The sun begins to set in the Badlands of South Dakota, the region that is home to the Lakotas. The Oglala Lakota people have long resisted the US government and continue their legal battle over the sacred Paha Sapa (Black Hills). Originally confined to the Pine Ridge Reservation, most Oglala today live in abject poverty in what is the poorest region of the United States.
A mass grave site at Wounded Knee honors over 300 men, women, and children who were massacred by the US 7th Cavalry on December 29, 1890.
Jay Waters holds a traditional bow and arrow on the Pine Ridge Reservation in South Dakota. Jay’s father, John Waters, works to teach his children Lakota traditions, including the language. The Waters family, known on the reservation as traditionalists, are active in efforts to preserve Lakota culture.
Wikuchela Waters sleeps on his parents’ bed in Allen, South Dakota. Allen, part of the Pine Ridge Indian Reservation, has been called the poorest city in America, with a per capita income of $1,539. Over 90% of the population on the Pine Ridge Reservation lives below the federal poverty line, while unemployment ranges from 85% to 90%.
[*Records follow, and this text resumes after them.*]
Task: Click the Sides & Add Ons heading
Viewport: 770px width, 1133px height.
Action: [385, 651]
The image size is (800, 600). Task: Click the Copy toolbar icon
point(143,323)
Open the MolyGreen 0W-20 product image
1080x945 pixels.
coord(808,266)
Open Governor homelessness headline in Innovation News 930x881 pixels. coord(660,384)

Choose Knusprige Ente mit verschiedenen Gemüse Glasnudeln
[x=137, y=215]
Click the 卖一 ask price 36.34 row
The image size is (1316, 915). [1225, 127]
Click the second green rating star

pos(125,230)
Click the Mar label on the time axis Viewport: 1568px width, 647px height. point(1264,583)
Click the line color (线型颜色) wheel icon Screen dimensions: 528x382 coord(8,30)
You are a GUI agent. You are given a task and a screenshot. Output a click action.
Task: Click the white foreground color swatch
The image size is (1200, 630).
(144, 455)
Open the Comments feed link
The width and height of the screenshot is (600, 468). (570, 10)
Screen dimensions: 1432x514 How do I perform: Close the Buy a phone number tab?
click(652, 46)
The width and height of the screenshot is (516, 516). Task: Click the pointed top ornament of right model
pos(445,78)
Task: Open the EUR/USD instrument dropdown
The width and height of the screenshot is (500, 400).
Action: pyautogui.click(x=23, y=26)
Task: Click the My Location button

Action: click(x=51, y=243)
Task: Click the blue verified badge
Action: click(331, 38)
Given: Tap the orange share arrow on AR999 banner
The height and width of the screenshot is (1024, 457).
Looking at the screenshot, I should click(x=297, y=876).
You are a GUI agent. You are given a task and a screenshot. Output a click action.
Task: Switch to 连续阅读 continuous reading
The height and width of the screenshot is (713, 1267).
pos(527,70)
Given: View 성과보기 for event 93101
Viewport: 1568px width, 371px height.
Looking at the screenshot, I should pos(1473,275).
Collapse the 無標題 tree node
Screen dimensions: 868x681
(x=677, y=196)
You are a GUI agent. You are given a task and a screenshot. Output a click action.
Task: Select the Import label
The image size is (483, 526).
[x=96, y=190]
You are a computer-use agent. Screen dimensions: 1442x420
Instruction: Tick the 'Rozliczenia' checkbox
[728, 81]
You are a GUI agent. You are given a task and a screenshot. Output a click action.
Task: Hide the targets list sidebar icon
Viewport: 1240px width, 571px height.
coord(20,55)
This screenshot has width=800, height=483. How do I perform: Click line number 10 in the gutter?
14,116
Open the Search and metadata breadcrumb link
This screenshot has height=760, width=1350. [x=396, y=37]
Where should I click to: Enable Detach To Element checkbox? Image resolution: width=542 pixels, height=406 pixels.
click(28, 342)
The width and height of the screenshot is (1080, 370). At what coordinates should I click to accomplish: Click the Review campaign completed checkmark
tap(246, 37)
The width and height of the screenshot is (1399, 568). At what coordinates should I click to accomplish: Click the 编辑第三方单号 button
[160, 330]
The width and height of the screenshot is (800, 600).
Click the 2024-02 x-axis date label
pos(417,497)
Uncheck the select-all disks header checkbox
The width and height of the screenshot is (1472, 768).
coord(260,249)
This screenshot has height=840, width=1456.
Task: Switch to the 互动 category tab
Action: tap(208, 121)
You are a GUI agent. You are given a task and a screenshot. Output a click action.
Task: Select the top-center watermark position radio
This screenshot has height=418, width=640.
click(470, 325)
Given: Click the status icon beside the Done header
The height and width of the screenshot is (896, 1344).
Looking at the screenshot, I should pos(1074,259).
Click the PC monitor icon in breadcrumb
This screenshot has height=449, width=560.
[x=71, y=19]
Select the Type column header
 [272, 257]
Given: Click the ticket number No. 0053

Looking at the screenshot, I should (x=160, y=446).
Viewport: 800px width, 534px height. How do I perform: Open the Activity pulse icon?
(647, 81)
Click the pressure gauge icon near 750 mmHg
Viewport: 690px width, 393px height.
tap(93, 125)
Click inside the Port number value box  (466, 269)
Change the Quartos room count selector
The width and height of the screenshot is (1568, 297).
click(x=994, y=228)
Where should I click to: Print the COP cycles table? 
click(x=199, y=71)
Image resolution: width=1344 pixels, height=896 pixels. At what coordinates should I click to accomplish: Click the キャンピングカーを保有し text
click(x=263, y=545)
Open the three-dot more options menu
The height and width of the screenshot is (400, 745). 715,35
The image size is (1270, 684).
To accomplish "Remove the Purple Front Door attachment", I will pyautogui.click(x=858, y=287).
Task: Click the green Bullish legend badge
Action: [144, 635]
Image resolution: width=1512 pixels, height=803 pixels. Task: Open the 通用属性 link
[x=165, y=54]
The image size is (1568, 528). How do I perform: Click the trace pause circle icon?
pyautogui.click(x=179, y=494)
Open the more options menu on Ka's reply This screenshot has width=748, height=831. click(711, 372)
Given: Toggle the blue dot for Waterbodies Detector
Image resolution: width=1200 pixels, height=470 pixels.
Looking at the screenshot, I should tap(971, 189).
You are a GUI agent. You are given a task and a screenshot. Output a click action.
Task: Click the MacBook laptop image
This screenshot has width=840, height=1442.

Oglala tribal rangers shot a buffalo that will be processed and distributed to tribal members for ceremonial and social events across the Pine Ridge Reservation. The Lakota tribes of the Great Plains traditionally depended on the buffalo for food, clothing, shelter, and spiritual guidance. The US government supported the extermination of the buffalo from the American West.
Wild horse races take place at the Oglala Lakota Nation Pow Wow on the Pine Ridge Reservation in South Dakota. Lakotas celebrate traditional life throughout late summer with Sun Dances and horse races across the reservation. The Pine Ridge region is America’s poorest, but it is a part of the country rich in culture and tradition.